Life now gets tough for the Uruguayans, who so far have played five games at home and only two away. Four days before the trip up the Andes to face Bolivia they travel to Argentina - possibly the two most challenging fixtures of the entire campaign, with a schedule that leaves next to no time to plan for the effects of altitude.

Uruguay's only option in Bolivia is to arrive in La Paz as close as possible to kick off time, play a cautious game, waste some time (the visiting goalkeeper usually picks up a yellow card in these matches) and hope one of their strikers can nick a goal on the counter-attack.

Peru, meanwhile, should be capable of something a bit more ambitious. Lima, the country's capital where most of the major clubs are based, is at sea level. But Peru also has a mountainous region, with clubs based at altitudes similar to that of La Paz. For this game, national team coach Sergio Markarian can call on a group of players already acclimatised to the conditions, and he will start working with them in the next few days.

Cienciano of Cuzco supply the vastly experienced centre back Santiago Acasiete, recently back from Spain, and the impressive central midfielder Edwin Retamoso. Newly promoted neighbours Real Garcilaso have a striker in fine form, the gloriously named Andy Pando. And another altitude outfit, Sport Huancayo, have a competent goalkeeper in Joel Pinto - the star of the show recently when Huancayo won a surprise 1-0 win away to Nolberto Solano's Universitario, for whom English goalkeeper Mark Cook was making his debut.

The extra speed of the ball through the rarefied air makes altitude especially challenging for unacclimatised keepers, and so the presence of Pinto could be significant.

Down the spine of his side, Markarian has the option of selecting altitude specialists for the trip to Bolivia. Presumably he will revert to his normal line up for the away game against Paraguay four days later. That, of course, is if injuries allow him to do so.

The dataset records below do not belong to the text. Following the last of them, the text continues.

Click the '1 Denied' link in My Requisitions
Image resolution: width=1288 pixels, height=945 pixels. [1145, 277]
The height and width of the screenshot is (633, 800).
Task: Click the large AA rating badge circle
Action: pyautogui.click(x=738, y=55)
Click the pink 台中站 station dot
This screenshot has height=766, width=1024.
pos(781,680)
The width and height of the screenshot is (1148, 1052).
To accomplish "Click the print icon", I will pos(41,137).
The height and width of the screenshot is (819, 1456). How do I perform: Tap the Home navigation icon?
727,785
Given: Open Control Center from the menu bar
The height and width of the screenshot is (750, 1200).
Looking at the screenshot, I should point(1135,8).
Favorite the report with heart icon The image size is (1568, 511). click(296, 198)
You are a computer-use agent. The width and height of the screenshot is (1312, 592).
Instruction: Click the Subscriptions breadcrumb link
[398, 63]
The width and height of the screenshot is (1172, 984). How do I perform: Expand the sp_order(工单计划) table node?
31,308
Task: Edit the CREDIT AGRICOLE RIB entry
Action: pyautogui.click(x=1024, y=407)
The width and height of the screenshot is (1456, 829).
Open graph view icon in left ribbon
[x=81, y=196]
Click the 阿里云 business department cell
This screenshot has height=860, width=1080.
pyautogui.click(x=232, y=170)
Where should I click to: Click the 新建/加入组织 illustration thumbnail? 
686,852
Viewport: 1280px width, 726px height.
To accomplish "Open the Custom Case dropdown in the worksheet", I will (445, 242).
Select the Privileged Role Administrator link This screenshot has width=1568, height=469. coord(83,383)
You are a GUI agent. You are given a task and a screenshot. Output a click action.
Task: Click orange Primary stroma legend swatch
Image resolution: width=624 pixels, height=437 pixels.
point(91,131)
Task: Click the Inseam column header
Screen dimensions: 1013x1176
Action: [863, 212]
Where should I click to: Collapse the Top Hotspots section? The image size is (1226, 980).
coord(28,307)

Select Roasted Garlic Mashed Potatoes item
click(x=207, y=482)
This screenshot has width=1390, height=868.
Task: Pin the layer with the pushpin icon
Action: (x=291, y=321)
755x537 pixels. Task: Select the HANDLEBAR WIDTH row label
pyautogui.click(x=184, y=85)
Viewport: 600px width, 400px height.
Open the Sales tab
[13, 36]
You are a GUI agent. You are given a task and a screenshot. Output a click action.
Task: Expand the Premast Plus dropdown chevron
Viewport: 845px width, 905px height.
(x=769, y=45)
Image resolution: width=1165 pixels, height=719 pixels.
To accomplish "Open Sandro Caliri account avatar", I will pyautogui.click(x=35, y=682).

At full strength Peru can call on an impressive array of attacking power - centre forward Paolo Guerrero with Claudio Pizarro operating behind him, Jefferson Farfan marauding down the right and Juan Manuel Vargas rampaging down the left. But in recent rounds at least one of the quartet has always been absent or clearly short of full fitness. With them all firing together Peru still have an outside chance of qualifying for their first World Cup since 1982. But they must start picking up points away from home.

Peru have become a notoriously soft touch on their travels. In a run stretching across more than seven years, they have managed to lose all of their last 16 away World Cup qualifiers, scoring 8 and conceding 48.

So if the venue is high up in the Andes when they meet Bolivia next month, the stakes are higher still. Neither side can afford to lose.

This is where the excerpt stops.